Drake Caggiula has a high ceiling. Towards the end of the 2018-19 campaign, head coach Jeremy Colliton had paired him with Kane and Toews on the top line, helping them go on that run they made towards a playoff berth, which fell short. He is a little injury prone, having 67 games being the highest he has ever played in a season. However, once you get around that hump, Caggiula could be a great depth winger that could add some firepower to the line up, as well as some toughness. Think of him like an Andrew Shaw type player.
Alex Nylander can be used in the same sense in the future.
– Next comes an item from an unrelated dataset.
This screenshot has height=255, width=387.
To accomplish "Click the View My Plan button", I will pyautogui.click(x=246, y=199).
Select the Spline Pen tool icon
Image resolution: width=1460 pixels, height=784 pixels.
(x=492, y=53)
As he continues to develop into a top-nine winger for the Blackhawks he can slot in with any of the top six forwards to be a nice piece to the line. He’s a fast player and can only get better as Colliton continues to give him responsibility.
Ryan Carpenter, similar to the previous two forwards, is another great depth addition to the lineup. He doesn’t have the best point production, with 15 points in 69 games. His value comes off the puck. Carpenter has earned a 52.5 corsi percentage over his career. This means that a little over half the time he is on the ice, his team has the puck. He has some grit to his game too, something that can be valuable to a lineup if used properly and with the right linemates. At 29 years old, his best years are right around the corner.
Connor Murphy is being developed to be a Niklas Hjalmarsson style of defender. He may not be able to quarterback a power play like Hjalmarsson can, but he can shut down a play well and has an active stick just like him. He’s 27 years old and has a lot of time ahead of him to improve his game more than he already has. He is a little injury prone, but the years he has left in the game make up for it.
Notable Names not on the List
Brandon Saad is a great top-six winger for the Blackhawks. He’s usually a 50 point player, although he has fallen a bit short of that mark recently. It has recently been rumored that Saad will be up for grabs for teams this offseason. He was also rumored to be a piece at the deadline as well but was not moved around. If Bowman decides to stick with him through the next season and doesn’t trade him away, he would be the first player from the Blackhawks cup core to not be protected.
Shaw’s ability to play rests on his health. He has taken a few too many blows to the head over his career and, like Crawford a few seasons ago, would likely benefit from taking time off and focusing on getting back to his old self. If he can play, his physical game and his injury history could leave him exposed for Seattle to pick up.
Collin Delia is likely to be on the team’s main roster next season, starting the slow transition to the starting job the team wants him to fill. With Crawford likely finishing his career as a Blackhawk, and his current contract having a modified no-movement clause, it forces Bowman to leave him unprotected.
The expansion draft is probably not on a lot of general managers’ minds right now, considering all the development around the virus. Chicago, similar to the last expansion draft, will likely not have to make any tough decisions on who to protect and who to expose. Besides, we still don’t know what the expansion team is even called yet!